***** EXTRACT TO READ *****

Help! I can't filter out docs with bad ids in reindex

Our index has a number of docs with bad ids. They were set by this script during a previous reindex:

def lowerCaseAuthor = ctx.author_string != null ? ctx.author_string.toLowerCase() : null;
def lowerCasePub = ctx.publication_fqdn != null ? ctx.publication_fqdn.toLowerCase() : null;
ctx._id =  lowerCaseAuthor + lowerCasePub + ctx.collection_id

The problem is that some our author_string fields are very long. More than 256 characters long making the id fields longer than the 256 character limit.

Now that I am trying to reindex again, I am getting frequent errors trying to reindex.

"error": { - 
    "type": "action_request_validation_exception",
    "reason": "Validation Failed: 1: id is too long, must be no longer than 512 bytes but was: 529;"
  }

I had thought that maybe I could filter out the bad docs in the reindex. I came up with the query which seems to work fine as a standalone query:

{
    "query": {
    "bool" : {
        "filter": {
            "script": {
                "script":"doc['_id'].value.length() > 256"

*****

**OBJECTIVE**.
Reproduce the stretch of the reindex forum post from "The problem is" through "trying to reindex.", word for word.

***** DATASET EXTRACT *****

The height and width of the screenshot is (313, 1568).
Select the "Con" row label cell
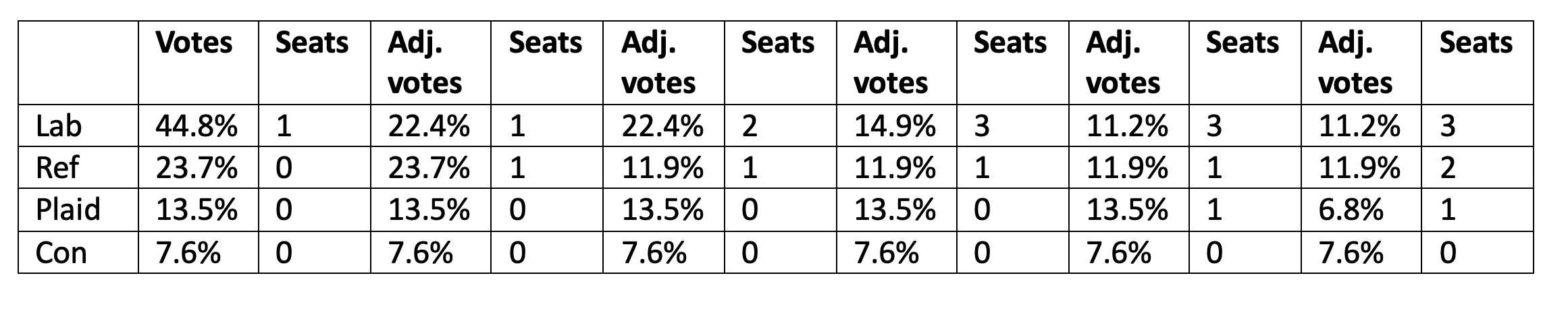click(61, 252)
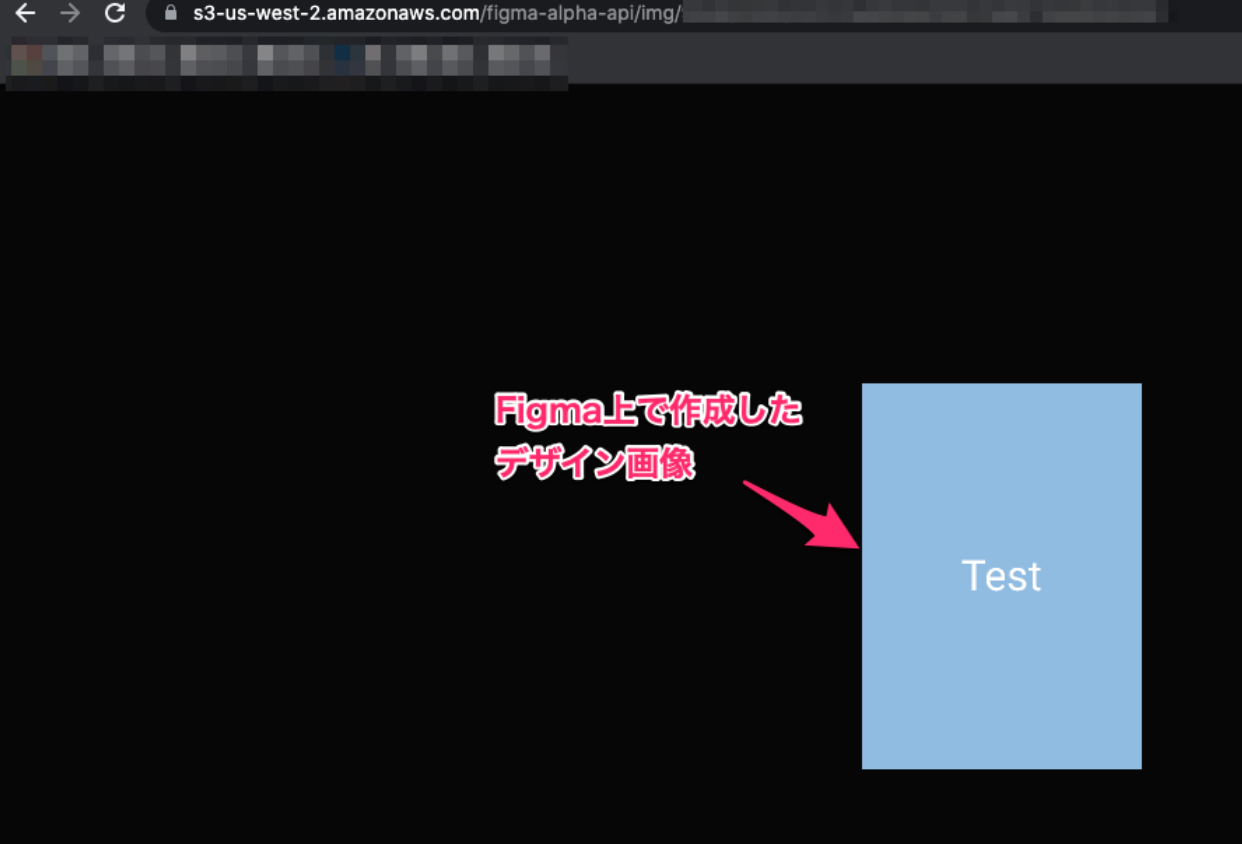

*****

**IN RESPONSE**.
The problem is that some our author_string fields are very long. More than 256 characters long making the id fields longer than the 256 character limit.

Now that I am trying to reindex again, I am getting frequent errors trying to reindex.